We are interested in the structural and biochemical underpinnings of neurotransmission and neurodegeneration, as well as the homeostasis of the proteins contributing to these processes. Primarily, we will be applying cryo-electron microscopy (cryo-EM) to reconstruct the biochemical processes underlying these problems. We firmly believe that the most informative mechanistic insights into biology come from a deep understanding of the biological machines that govern them.
The vast majority of synapses (~90%) in the central nervous system (CNS) are glutamatergic. Here, ionotropic glutamate receptors (iGluRs) in the post-synaptic membrane bind glutamate released from pre-synpatic neurons, which triggers cation influx into the post-synaptic neuron and depolarization. A subset of these iGluRs, α-amino-3-hydroxy-5-methyl-4-isoaxazolepropionic acid (AMPA) receptors, dictate fast excitatory neurotransmission and thus the initial depolarization of the post-synaptic neuron. AMPA receptor complexes at the post-synaptic membrane, and the dynamics of their recruitment to, and removal from it, have profound effects on synaptic plasticity – the process by which patterns of synaptic activity result in a strengthening or weakening of transmission. The altered neurotransmission affects high cognitive processes such as learning and memory, and its dysregulation leads to neurodegeneration. A wealth of processes regulates AMPA receptors, from assembly in the endoplasmic reticulum to their function within the post-synaptic membrane, and their eventual endocytosis and degradation. We aim to reconstitute these processes in vitro to characterize them biochemically, and to use cryo-EM and structural biology techniques to understand structure-function relationships. We expect for these studies to not only provide new insights into the basic mechanisms of neurotransmission and insights into neurodegeneration, but also lay new foundations for rational drug design.

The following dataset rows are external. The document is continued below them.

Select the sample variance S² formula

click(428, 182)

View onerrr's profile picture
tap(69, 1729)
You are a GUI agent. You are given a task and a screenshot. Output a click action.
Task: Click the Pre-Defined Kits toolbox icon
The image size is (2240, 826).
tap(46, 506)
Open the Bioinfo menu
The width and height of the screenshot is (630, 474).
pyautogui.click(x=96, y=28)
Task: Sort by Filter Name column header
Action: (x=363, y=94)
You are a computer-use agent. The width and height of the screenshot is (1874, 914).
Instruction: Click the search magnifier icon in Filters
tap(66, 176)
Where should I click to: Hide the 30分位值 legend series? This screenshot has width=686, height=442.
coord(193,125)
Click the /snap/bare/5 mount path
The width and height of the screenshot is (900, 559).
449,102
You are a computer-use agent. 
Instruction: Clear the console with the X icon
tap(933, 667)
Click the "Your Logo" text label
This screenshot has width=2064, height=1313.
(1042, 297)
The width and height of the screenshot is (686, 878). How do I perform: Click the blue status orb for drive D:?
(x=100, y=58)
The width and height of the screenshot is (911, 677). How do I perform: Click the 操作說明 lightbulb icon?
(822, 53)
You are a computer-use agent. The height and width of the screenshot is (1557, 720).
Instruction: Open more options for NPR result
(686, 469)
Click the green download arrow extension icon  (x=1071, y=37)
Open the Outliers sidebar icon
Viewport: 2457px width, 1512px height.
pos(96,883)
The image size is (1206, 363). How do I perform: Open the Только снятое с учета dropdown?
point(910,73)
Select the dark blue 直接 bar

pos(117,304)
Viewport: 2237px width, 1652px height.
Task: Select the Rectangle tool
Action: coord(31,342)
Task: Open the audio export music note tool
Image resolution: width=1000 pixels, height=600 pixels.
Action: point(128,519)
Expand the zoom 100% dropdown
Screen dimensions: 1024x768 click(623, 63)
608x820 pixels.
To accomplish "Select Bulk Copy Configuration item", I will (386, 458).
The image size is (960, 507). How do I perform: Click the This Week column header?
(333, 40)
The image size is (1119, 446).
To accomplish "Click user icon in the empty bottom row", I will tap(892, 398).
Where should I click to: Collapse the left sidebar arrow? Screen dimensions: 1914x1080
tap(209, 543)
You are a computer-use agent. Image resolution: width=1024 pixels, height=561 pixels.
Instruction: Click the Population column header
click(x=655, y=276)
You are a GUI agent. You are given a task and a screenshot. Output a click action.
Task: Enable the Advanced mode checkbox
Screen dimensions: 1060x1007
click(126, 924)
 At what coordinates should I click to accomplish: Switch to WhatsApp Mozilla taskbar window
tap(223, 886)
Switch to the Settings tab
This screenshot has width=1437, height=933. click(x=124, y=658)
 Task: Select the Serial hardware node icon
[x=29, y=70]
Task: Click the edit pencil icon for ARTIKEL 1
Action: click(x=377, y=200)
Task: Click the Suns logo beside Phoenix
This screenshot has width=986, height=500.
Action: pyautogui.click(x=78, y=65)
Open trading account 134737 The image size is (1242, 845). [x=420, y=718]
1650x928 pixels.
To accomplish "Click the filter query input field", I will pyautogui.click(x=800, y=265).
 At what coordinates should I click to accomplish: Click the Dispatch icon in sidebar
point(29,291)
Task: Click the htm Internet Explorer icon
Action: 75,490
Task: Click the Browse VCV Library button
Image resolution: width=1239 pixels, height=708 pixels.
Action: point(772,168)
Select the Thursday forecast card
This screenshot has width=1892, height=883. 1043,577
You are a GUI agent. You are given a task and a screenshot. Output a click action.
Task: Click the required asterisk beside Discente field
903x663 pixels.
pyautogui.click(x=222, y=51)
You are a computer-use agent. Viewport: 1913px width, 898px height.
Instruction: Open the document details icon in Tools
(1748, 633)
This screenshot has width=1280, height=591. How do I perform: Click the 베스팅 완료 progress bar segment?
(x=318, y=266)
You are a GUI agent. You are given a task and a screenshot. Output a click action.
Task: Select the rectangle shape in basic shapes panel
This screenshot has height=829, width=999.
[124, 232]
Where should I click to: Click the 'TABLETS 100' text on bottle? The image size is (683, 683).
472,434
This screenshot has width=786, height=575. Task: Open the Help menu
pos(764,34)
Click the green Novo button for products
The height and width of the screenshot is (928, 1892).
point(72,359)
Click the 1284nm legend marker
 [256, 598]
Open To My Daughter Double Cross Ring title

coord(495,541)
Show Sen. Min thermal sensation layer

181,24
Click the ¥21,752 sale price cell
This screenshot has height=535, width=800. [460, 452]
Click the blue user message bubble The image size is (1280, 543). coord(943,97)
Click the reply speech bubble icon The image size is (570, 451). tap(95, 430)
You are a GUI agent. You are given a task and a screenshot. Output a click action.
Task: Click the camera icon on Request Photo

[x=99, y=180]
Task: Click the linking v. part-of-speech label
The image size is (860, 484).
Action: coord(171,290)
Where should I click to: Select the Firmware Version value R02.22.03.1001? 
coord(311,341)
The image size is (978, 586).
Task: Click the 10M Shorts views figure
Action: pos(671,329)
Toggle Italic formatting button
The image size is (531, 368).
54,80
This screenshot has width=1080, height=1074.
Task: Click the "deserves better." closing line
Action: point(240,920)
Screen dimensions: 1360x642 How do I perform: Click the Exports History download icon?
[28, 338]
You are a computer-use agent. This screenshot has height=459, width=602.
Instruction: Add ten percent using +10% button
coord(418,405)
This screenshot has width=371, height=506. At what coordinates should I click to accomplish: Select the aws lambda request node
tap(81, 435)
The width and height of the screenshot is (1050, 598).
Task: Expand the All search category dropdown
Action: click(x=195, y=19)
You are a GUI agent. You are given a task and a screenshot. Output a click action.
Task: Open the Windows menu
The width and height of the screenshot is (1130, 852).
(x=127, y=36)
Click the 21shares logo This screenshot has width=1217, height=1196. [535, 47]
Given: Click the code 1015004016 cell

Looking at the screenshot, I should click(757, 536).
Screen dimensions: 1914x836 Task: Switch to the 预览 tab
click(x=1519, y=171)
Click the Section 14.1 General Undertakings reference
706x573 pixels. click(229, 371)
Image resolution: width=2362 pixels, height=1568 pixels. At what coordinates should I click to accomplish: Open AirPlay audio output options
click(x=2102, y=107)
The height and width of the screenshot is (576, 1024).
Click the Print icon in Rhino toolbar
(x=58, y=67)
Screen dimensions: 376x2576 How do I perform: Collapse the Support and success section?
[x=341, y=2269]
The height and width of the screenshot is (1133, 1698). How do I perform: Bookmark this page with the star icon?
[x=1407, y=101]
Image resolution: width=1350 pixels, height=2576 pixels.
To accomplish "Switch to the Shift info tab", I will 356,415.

Ubiquitin, AAA+ ATPases, and Protein Quality Control
Protein quality control and recycling are essential for cell viability and life. Ubiquitin is a post-translational modification that marks proteins for degradation by the proteasome so that they may be recycled. Generally, this is a critical process for cellular upkeep and protein quality control. However, proteins in tight complexes, or embedded within membranes, are not immediately accessible to the proteasome for degradation, even when tagged with ubiquitin. These proteins are prepared for degradation and made accessible for proteasomal degradation by first being extracted and unfolded by the AAA+ (ATPases Associated with diverse cellular Activities) p97. AAA+ ATPases, typically hexameric assemblies, convert energy from ATP hydrolysis to translocate and/or unfold proteins. We are particularly interested in how p97 and its co-factors alter neuronal protein homeostasis, with an emphasis on impacting iGluR homeostasis. p97 also relies on many co-factors for sub-cellular targeting of its function, and ablation of function often leads to neurodegeneration. For example, one such p97 co-factor, ataxin, forms fibrils in Machado-Joseph disease/SCA3, which would ultimately alter p97-dependent homeostasis. We aim to characterize these processes biochemically through in vitro reconstitution and reconstruct them structurally with cryo-EM. These data will provide new insights into neuronal protein homeostasis and lay foundations for rational drug design.